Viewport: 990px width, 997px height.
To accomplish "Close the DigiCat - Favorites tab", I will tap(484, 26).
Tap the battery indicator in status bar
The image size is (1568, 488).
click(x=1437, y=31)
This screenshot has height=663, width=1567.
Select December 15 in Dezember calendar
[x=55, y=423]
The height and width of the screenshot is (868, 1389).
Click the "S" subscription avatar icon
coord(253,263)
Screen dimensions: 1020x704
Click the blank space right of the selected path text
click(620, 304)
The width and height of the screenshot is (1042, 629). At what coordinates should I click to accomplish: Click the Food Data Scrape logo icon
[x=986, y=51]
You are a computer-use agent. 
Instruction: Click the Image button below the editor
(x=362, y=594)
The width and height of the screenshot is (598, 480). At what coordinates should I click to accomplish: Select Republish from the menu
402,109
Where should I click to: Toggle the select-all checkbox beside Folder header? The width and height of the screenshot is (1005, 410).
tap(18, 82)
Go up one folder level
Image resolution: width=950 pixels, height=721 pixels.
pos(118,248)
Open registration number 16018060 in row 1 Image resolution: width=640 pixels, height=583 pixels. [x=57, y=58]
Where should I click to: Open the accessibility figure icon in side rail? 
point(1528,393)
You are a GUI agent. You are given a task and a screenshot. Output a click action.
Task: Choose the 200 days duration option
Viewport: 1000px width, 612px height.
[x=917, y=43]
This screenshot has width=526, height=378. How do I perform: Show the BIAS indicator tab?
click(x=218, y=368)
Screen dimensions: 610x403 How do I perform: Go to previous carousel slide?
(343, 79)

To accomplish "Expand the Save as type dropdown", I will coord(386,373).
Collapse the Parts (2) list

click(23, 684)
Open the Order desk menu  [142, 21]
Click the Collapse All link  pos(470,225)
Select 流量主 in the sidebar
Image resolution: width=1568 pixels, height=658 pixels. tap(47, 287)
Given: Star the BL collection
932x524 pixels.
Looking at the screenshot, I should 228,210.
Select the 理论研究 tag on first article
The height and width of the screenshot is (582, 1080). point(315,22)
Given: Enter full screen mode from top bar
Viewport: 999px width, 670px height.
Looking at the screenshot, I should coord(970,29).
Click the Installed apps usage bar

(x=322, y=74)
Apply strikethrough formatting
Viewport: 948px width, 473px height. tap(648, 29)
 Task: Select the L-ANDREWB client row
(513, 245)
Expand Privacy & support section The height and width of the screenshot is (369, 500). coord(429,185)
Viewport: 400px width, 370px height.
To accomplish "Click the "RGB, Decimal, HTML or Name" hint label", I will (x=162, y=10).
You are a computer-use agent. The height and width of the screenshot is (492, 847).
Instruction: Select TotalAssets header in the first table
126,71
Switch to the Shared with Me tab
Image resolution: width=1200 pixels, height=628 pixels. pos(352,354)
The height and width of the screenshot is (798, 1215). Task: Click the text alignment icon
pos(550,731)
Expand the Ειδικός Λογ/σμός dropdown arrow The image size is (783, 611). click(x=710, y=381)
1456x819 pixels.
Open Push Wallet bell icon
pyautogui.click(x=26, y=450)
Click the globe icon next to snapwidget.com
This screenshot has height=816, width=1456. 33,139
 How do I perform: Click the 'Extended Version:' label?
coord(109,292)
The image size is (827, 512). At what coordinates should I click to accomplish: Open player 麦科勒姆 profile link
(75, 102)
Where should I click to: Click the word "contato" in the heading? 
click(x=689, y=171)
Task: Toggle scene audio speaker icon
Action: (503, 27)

□ □ □ □

● Brief
Print the items between the line containing "Open registration number" and the line containing "coord(109,292)", inclusive, reproducing each line exactly as it appears.

● Output below
Open registration number 16018060 in row 1 Image resolution: width=640 pixels, height=583 pixels. [x=57, y=58]
Where should I click to: Open the accessibility figure icon in side rail? 
point(1528,393)
You are a GUI agent. You are given a task and a screenshot. Output a click action.
Task: Choose the 200 days duration option
Viewport: 1000px width, 612px height.
[x=917, y=43]
This screenshot has width=526, height=378. How do I perform: Show the BIAS indicator tab?
click(x=218, y=368)
Screen dimensions: 610x403 How do I perform: Go to previous carousel slide?
(343, 79)

To accomplish "Expand the Save as type dropdown", I will coord(386,373).
Collapse the Parts (2) list

click(23, 684)
Open the Order desk menu  [142, 21]
Click the Collapse All link  pos(470,225)
Select 流量主 in the sidebar
Image resolution: width=1568 pixels, height=658 pixels. tap(47, 287)
Given: Star the BL collection
932x524 pixels.
Looking at the screenshot, I should 228,210.
Select the 理论研究 tag on first article
The height and width of the screenshot is (582, 1080). point(315,22)
Given: Enter full screen mode from top bar
Viewport: 999px width, 670px height.
Looking at the screenshot, I should coord(970,29).
Click the Installed apps usage bar

(x=322, y=74)
Apply strikethrough formatting
Viewport: 948px width, 473px height. tap(648, 29)
 Task: Select the L-ANDREWB client row
(513, 245)
Expand Privacy & support section The height and width of the screenshot is (369, 500). coord(429,185)
Viewport: 400px width, 370px height.
To accomplish "Click the "RGB, Decimal, HTML or Name" hint label", I will (x=162, y=10).
You are a computer-use agent. The height and width of the screenshot is (492, 847).
Instruction: Select TotalAssets header in the first table
126,71
Switch to the Shared with Me tab
Image resolution: width=1200 pixels, height=628 pixels. pos(352,354)
The height and width of the screenshot is (798, 1215). Task: Click the text alignment icon
pos(550,731)
Expand the Ειδικός Λογ/σμός dropdown arrow The image size is (783, 611). click(x=710, y=381)
1456x819 pixels.
Open Push Wallet bell icon
pyautogui.click(x=26, y=450)
Click the globe icon next to snapwidget.com
This screenshot has height=816, width=1456. 33,139
 How do I perform: Click the 'Extended Version:' label?
coord(109,292)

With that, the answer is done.